*** PROVIDED ENTRIES

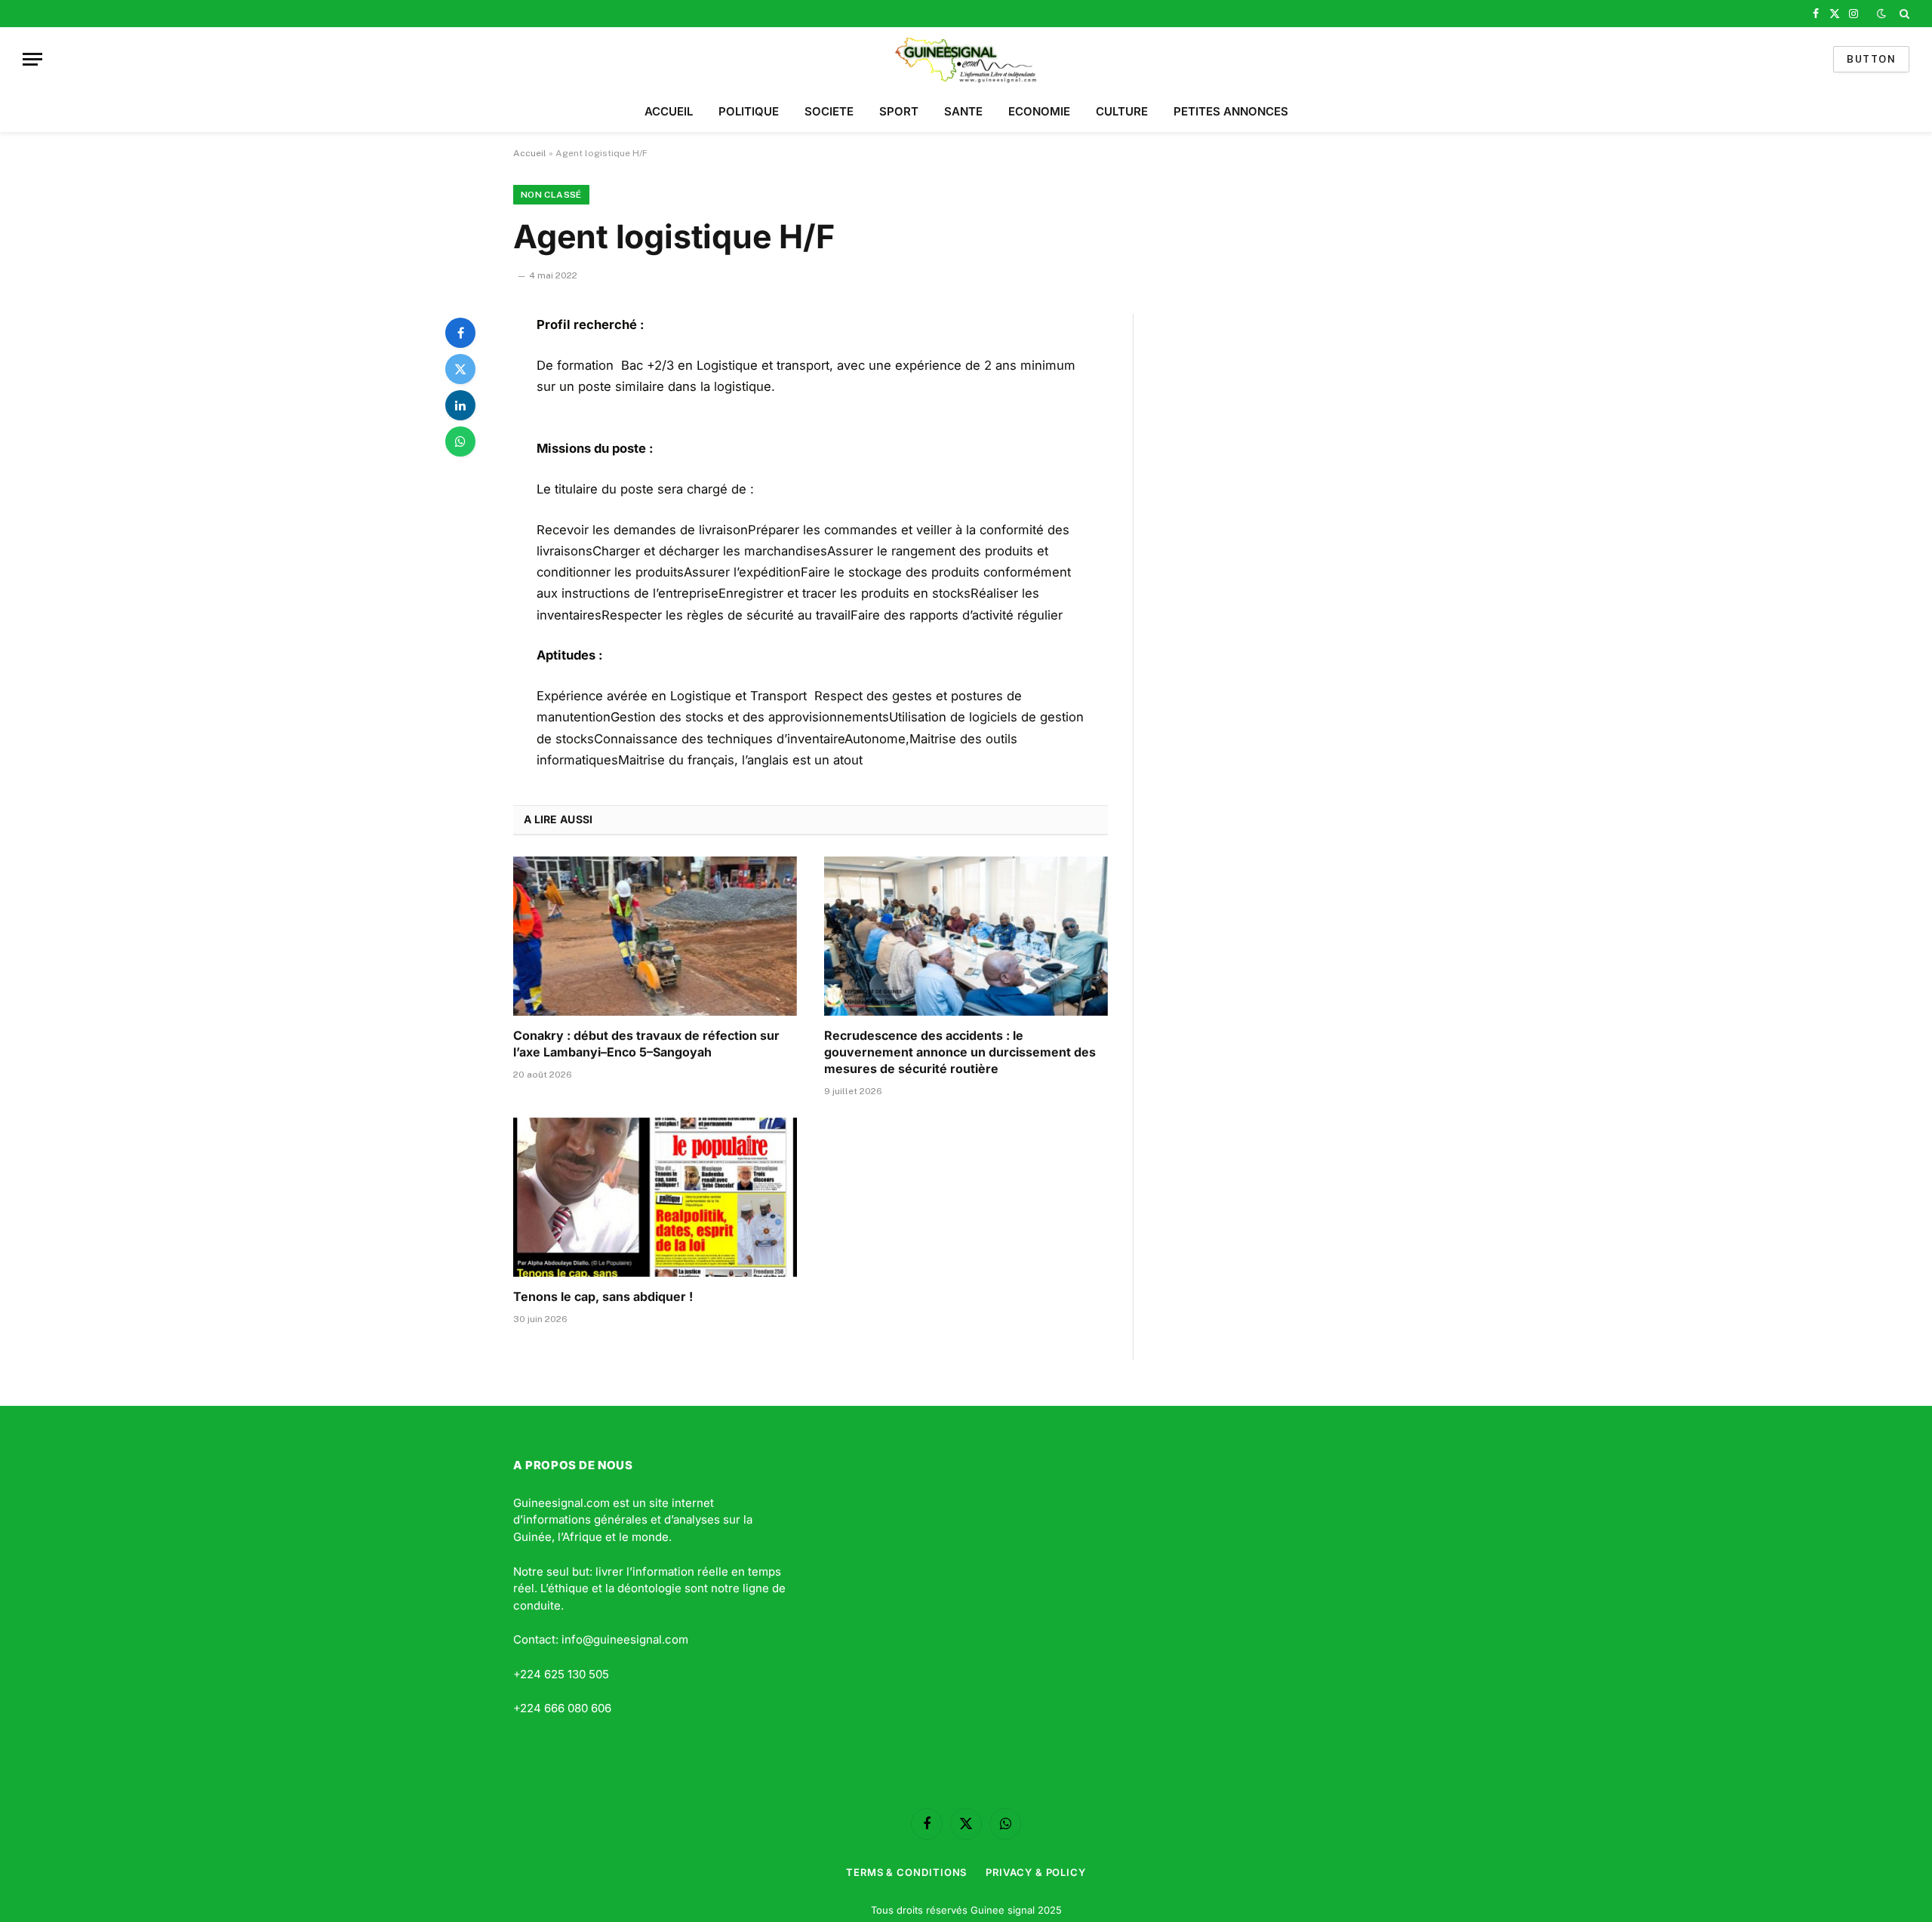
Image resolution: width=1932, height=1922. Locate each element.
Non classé (551, 194)
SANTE (963, 111)
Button (1871, 59)
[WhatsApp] (460, 441)
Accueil (529, 153)
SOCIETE (829, 111)
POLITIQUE (748, 111)
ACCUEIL (669, 111)
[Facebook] (460, 333)
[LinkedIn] (460, 405)
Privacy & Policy (1036, 1872)
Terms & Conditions (906, 1872)
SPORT (898, 111)
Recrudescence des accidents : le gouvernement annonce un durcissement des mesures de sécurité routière (960, 1052)
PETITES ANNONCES (1231, 111)
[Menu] (32, 59)
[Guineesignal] (966, 59)
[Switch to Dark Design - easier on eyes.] (1881, 13)
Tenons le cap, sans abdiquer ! (603, 1296)
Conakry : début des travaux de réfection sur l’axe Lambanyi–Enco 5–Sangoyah (646, 1043)
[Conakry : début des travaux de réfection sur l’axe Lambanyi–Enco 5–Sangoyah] (655, 936)
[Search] (1903, 13)
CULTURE (1122, 111)
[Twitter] (460, 369)
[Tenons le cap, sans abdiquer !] (655, 1198)
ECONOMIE (1039, 111)
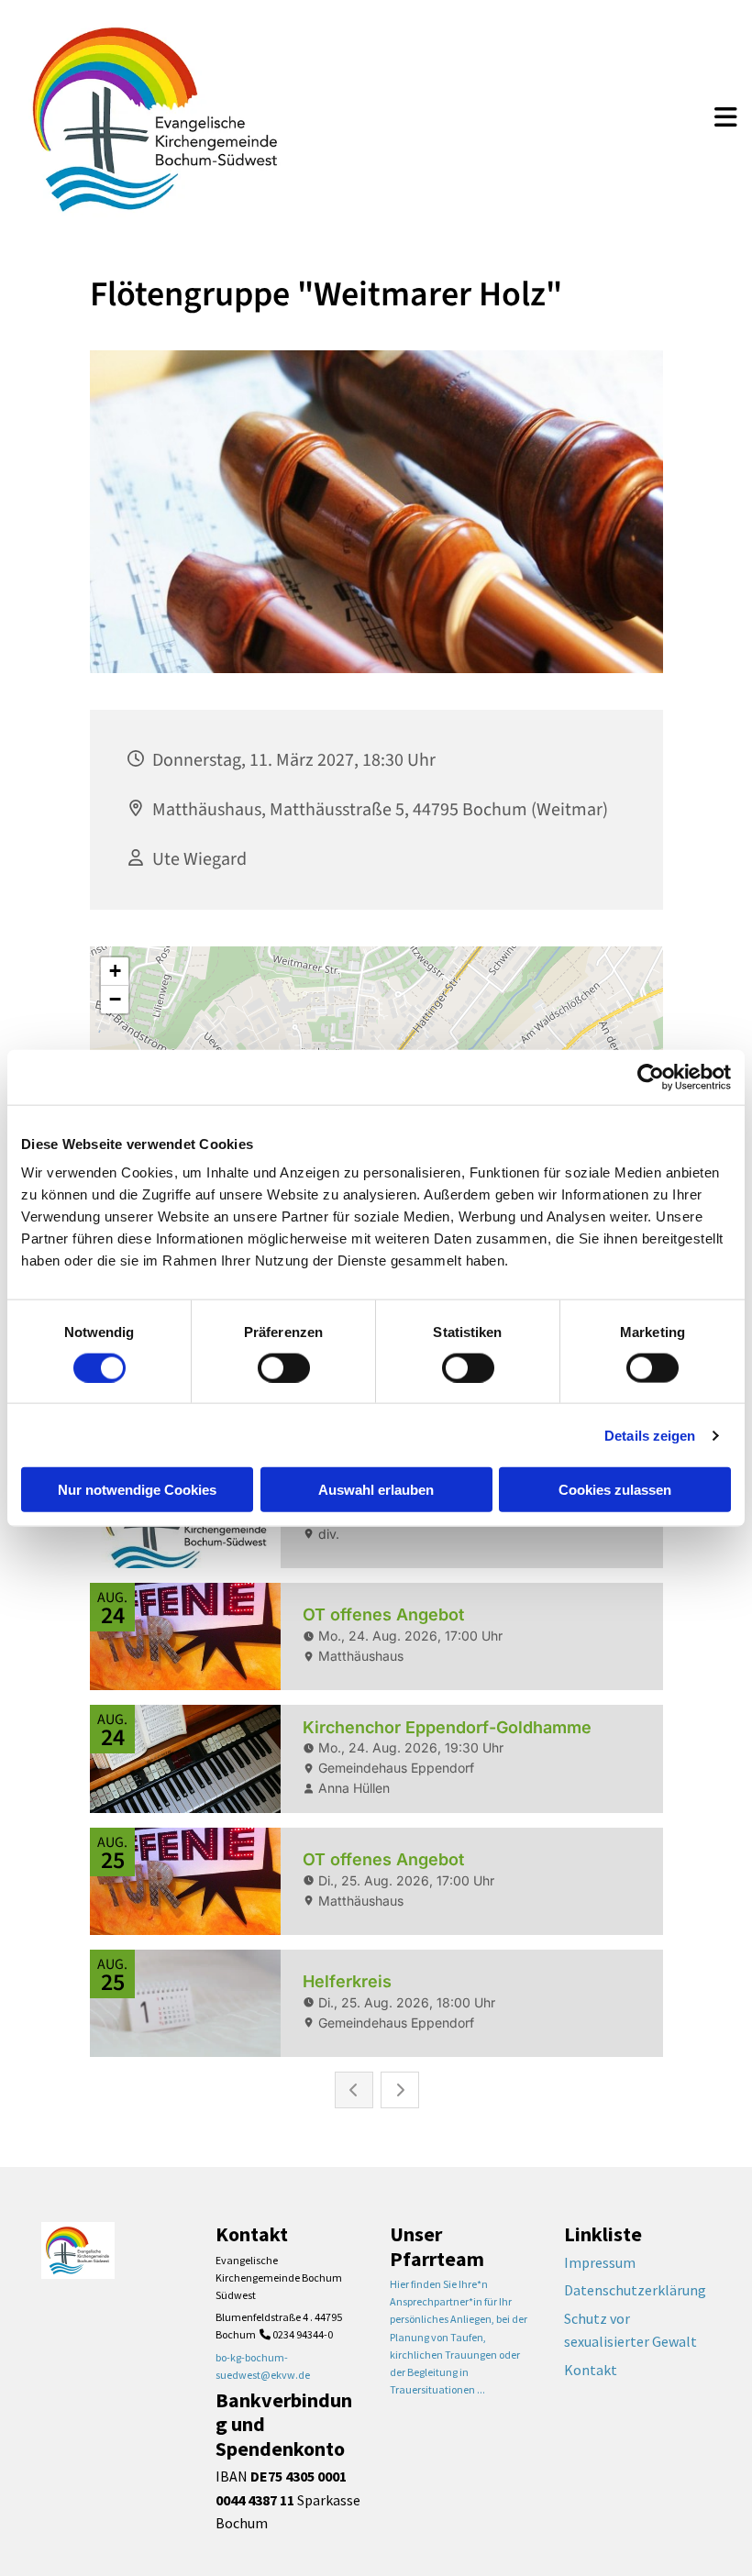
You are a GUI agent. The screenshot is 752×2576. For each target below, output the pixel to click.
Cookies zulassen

******

▶ TASK PROMPT:
Write out again, word for word, only the lines from the one with "Tenons le cap, sans abdiquer ! (603, 1296)" through the last line of the material, and omit each picture.

▶ SOLUTION:
Tenons le cap, sans abdiquer ! (603, 1296)
Conakry : début des travaux de réfection sur l’axe Lambanyi–Enco 5–Sangoyah (646, 1043)
[Conakry : début des travaux de réfection sur l’axe Lambanyi–Enco 5–Sangoyah] (655, 936)
[Search] (1903, 13)
CULTURE (1122, 111)
[Twitter] (460, 369)
[Tenons le cap, sans abdiquer !] (655, 1198)
ECONOMIE (1039, 111)
You are a GUI agent. The screenshot is 752×2576. For each target below, output the pixel to click.
Cookies zulassen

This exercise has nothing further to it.